◆ **Ausgewählter Abschnitt**:
Der Erlös des Modehauses ist die Marge, die Spanne zwischen Verkaufs- und Einkaufspreis. Hier setzt sie mit ihren Überlegungen zum Web-Business an.

Für die Erwirtschaftung des Erlöses arbeiten im Modehaus verschiedene Abteilungen zusammen: Einkauf, Marketing, Buchhaltung, Verkauf, Lager, Design, Management. Sabine hat die Einsatzfaktoren sortiert und „Arbeit“ und „Wissen“ als primäre Aspekte markiert. Im Zuge dieser groben Einteilung denkt sie nun darüber nach, wie die Erträge gesteigert und die Transaktionskosten im Web-Business gesenkt werden können.

Für die Abwicklung der Bestellungen braucht die Ware nicht ausgepackt zu werden. Der Chef spart dafür die Logistik, die Warenwirtschaft und die Einrichtung des Ladens. Er braucht weniger Fachkräfte im Modehaus aber er muss einen Webmaster mit Know-how und technischem Wissen bezahlen.

Die Buchhaltung wird ausgelagert. Das Marketing übernimmt eine Agentur. Lagerkosten werden eingespart. Ein Teil des Ladengeschäftes wird verpachtet, den Zahlungsverkehr wickelt ein Dienstleister ab, und das Risiko wird versichert.

Das geht sicher nicht alles zugleich, aber nach und nach wird sich die Kostenstruktur des Modehauses mit den Produktivitäten der Einsatzfaktoren verändern. Das Unternehmen findet sich in neuen Rahmenbedingungen des Webs wieder und kann die Struktur zu seinem Vorteil nutzen.

Nach der Startphase im Web-Business werden die Prozesse optimiert, die Lerneffekte treten ein. Die Verkaufs- und Logistikprozesse werden flüssiger und das Personal wickelt deutlich mehr Bestellungen in der gleichen Zeit ab.

Mit den ersten Stammkunden baut sich ein Bestand in der Datenbank auf, der dann mit Informationen kostenlos versorgt wird. Die Stammkunden schicken nicht besonders viel zurück, bezahlen pünktlich und kennen die Ansprechpartner.

◆ **Ihre Aufgaben**:
**A.** Schreiben Sie aus dem Text über das Modehaus im Web-Business die Passage von „Für die Abwicklung“ bis „technischem Wissen bezahlen.“ wortgetreu ab.
**B.** Welche Einsatzfaktoren hat Sabine im Text über das Modehaus im Web-Business als primäre Aspekte markiert?
**C.** Führen Sie den Text über das Modehaus im Web-Business im Anschluss an seinen letzten Satz weiter.
Die nachstehenden Zeilen stammen aus einer anderen Quelle.

◆ **Bereitgestellte Daten**:
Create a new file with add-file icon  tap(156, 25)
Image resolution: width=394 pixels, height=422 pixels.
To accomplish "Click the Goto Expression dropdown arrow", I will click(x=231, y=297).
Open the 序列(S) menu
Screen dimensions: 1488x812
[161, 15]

◆ **Lösungen**:
**A.**
Für die Abwicklung der Bestellungen braucht die Ware nicht ausgepackt zu werden. Der Chef spart dafür die Logistik, die Warenwirtschaft und die Einrichtung des Ladens. Er braucht weniger Fachkräfte im Modehaus aber er muss einen Webmaster mit Know-how und technischem Wissen bezahlen.

**B.** Sie hat „Arbeit“ und „Wissen“ als primäre Aspekte markiert.

**C.**
Die Kunden und Interessenten sollen selbst ihre Kommentare auf der Website unterbringen, eigene Kombinationen empfehlen, andere bewerten und sich im Netz austauschen. Das verursacht wenig eigenständige Arbeit und hält den Namen im Gespräch.

Für das Web-Business kann das Konzept der Transaktionskosten in der Leistungserstellung erweitert werden, wenn die Transaktionskosten für den Käufer miteinbezogen werden. Der Käufer ist in die eigene Arbeit bei der Nutzenerstellung hineingewachsen. Er bedient sich selbst, schraubt selbst Möbel zusammen, führt einen Teil der Bankdienstleistungen selbst durch, checkt selbst ein, benutzt Software-Konfiguratoren und lädt Updates nach. Die Individualisierung eines Standardgutes obliegt dem Nutzer und verursacht bei ihm Transaktionsaufwand.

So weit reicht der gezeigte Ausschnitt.